Abstract
The antitumour activity of four N-6-substituted PMEDAP derivatives, Me2NEt-PMEDAP, allyl-PMEDAP, Me-2-PMEDAP and cypr-PMEDAP, selected on the basis of their in vitro cytostatic activity, was studied in an in vivo model of haematological malignancy of inbred Sprague-Dawley rats. These compounds are believed to serve as the prodrugs of another (phosphonomethoxy) ethyl derivative, PMEG (9-[2-phosphonomethoxy) ethyl] guanine.
We compared their toxicity and ability to inhibit tumour development in two different dosage regimes with those of their parent compound PMEDAP, as well with PMEG. The study confirmed the anticancer efficacy of the parental compound PMEDAP.

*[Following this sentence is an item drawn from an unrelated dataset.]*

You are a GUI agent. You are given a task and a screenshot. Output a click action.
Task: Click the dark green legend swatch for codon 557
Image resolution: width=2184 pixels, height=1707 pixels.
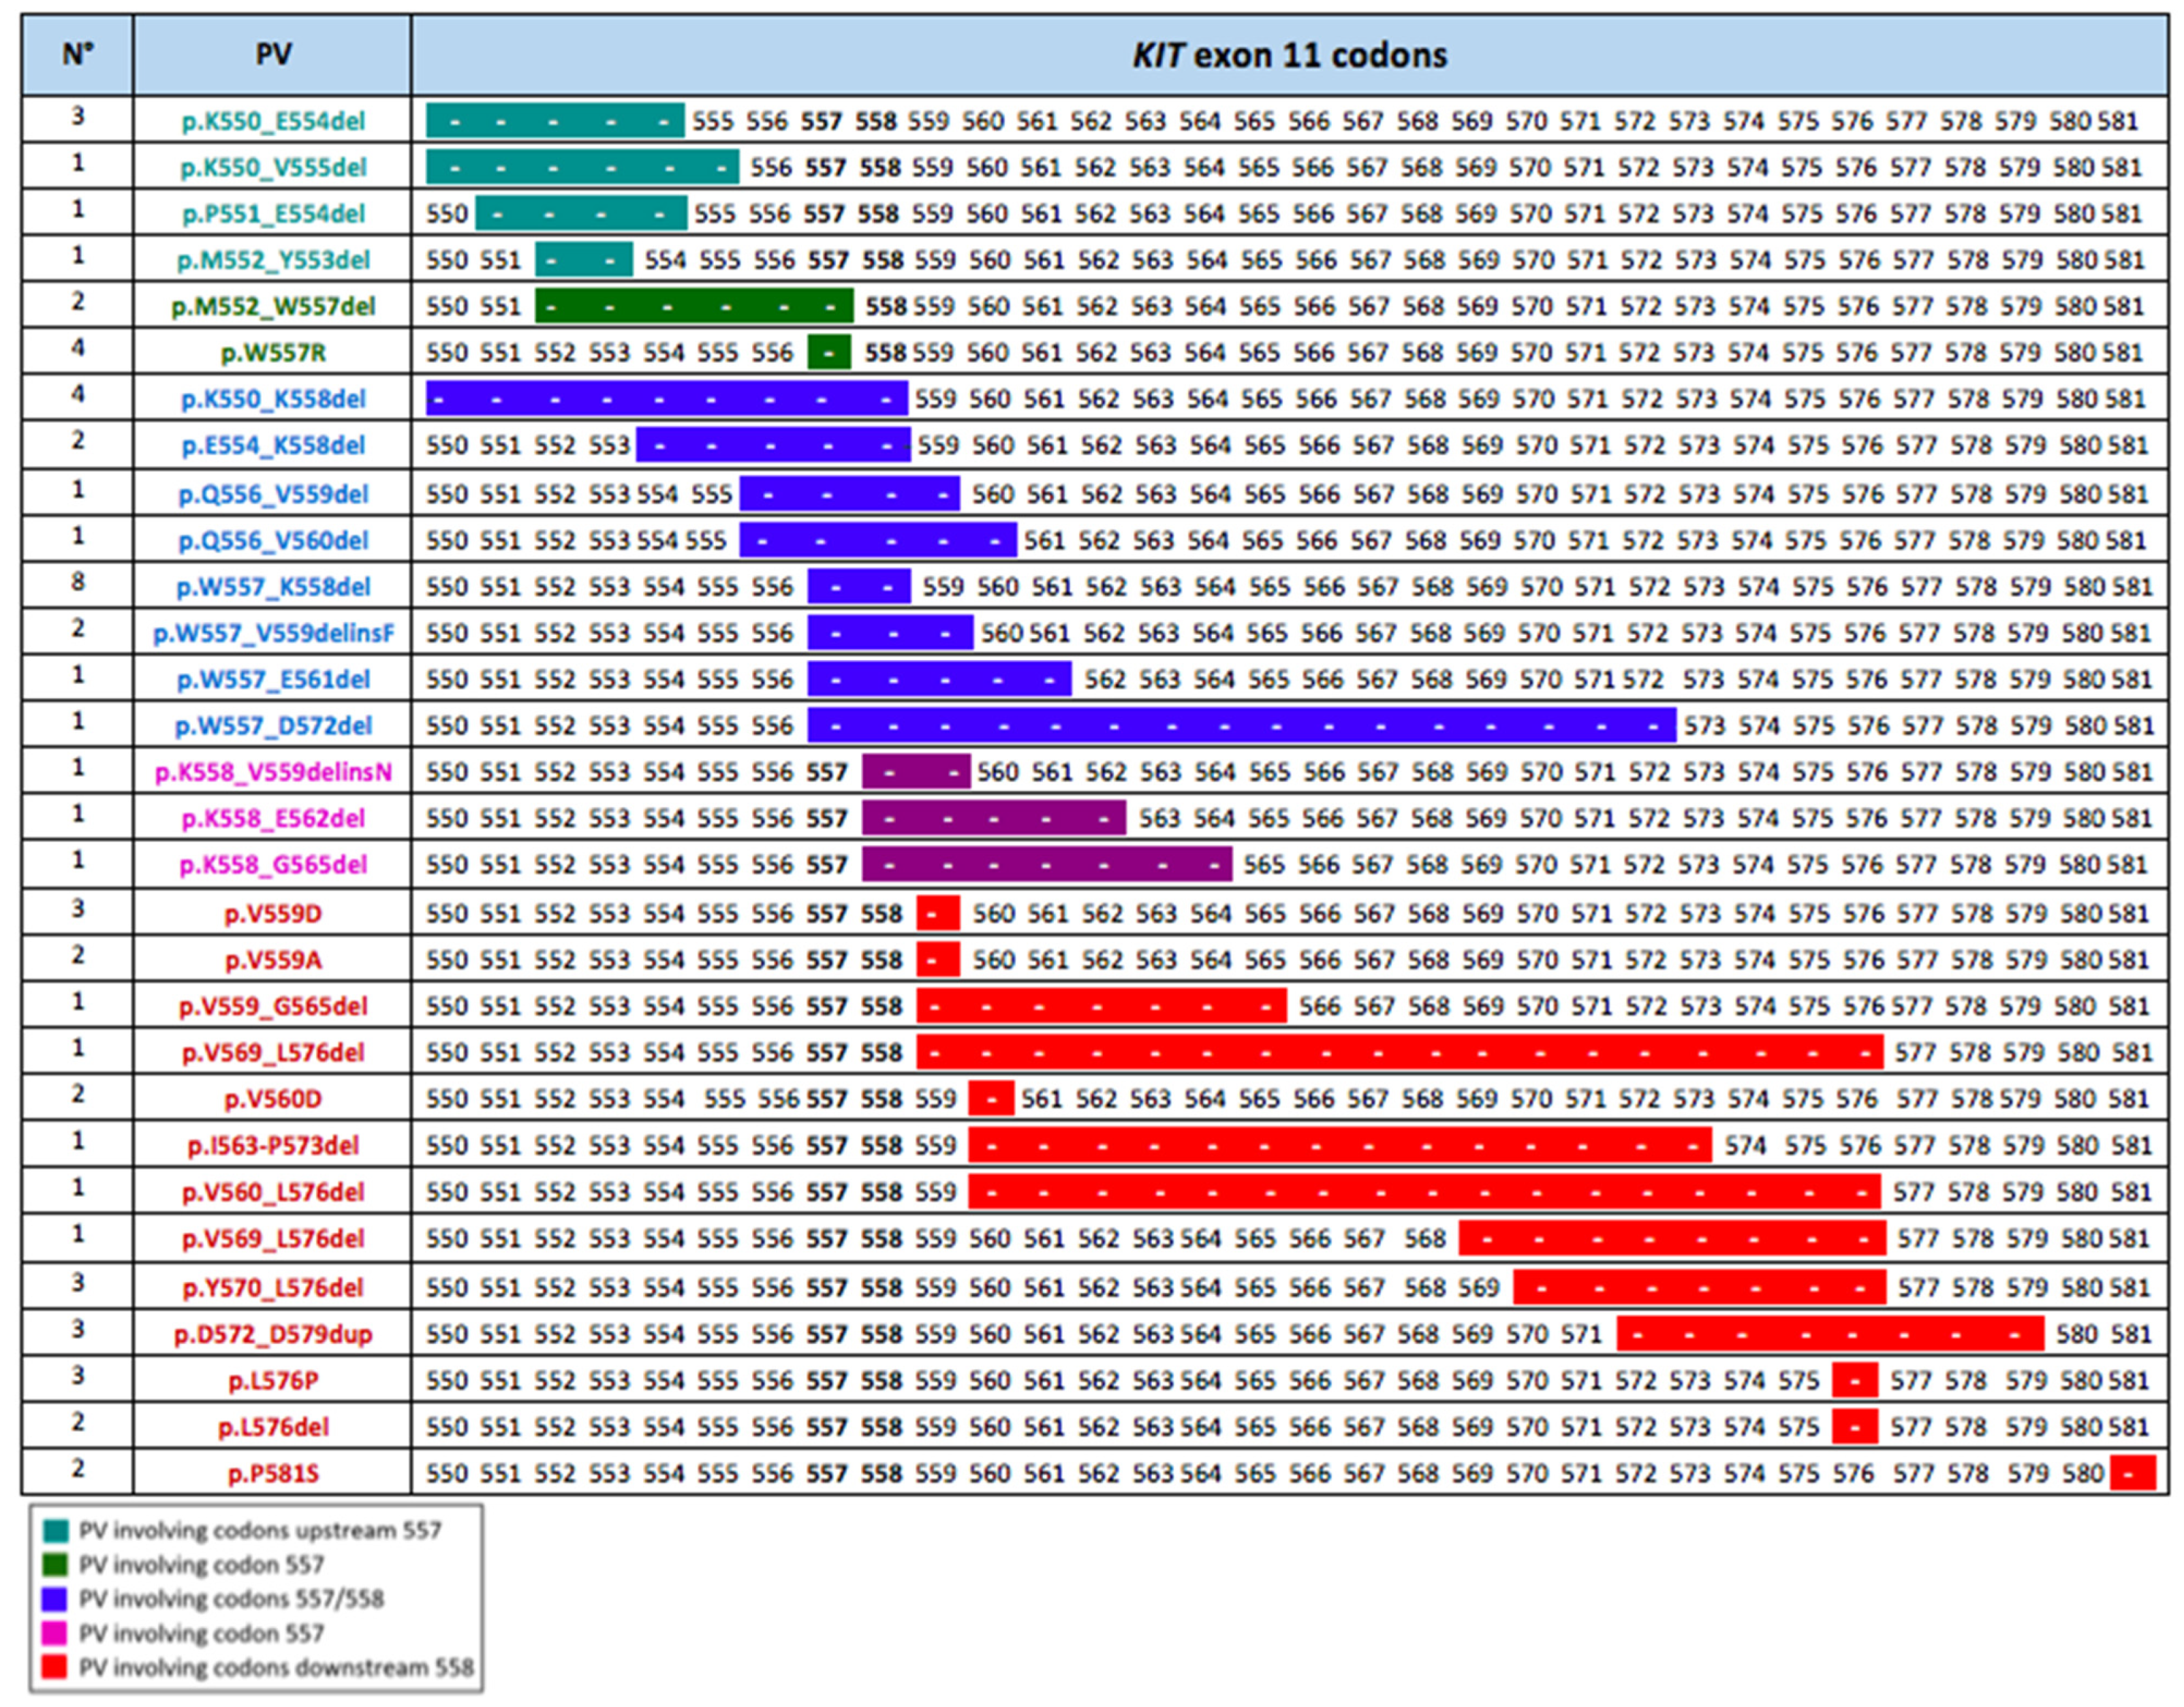coord(56,1564)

Unlike PMEDAP, its N-6-mono- and disubstituted congeners Me2NEt-PMEDAP, allyl-PMEDAP and Me-2-PMEDAP were less potent or exhibited the same antineoplastic effect as PMEDAP. cypr-PMEDAP significantly decreased the survival of lymphoma-bearing rats due to high toxicity, which was approximately the same as that of PMEG, Therefore, these acyclic nucleoside phosphonates substituted at the 6-position of 2,6-diaminopurine ring do not seem to be promising drugs for the treatment of haematological malignancies.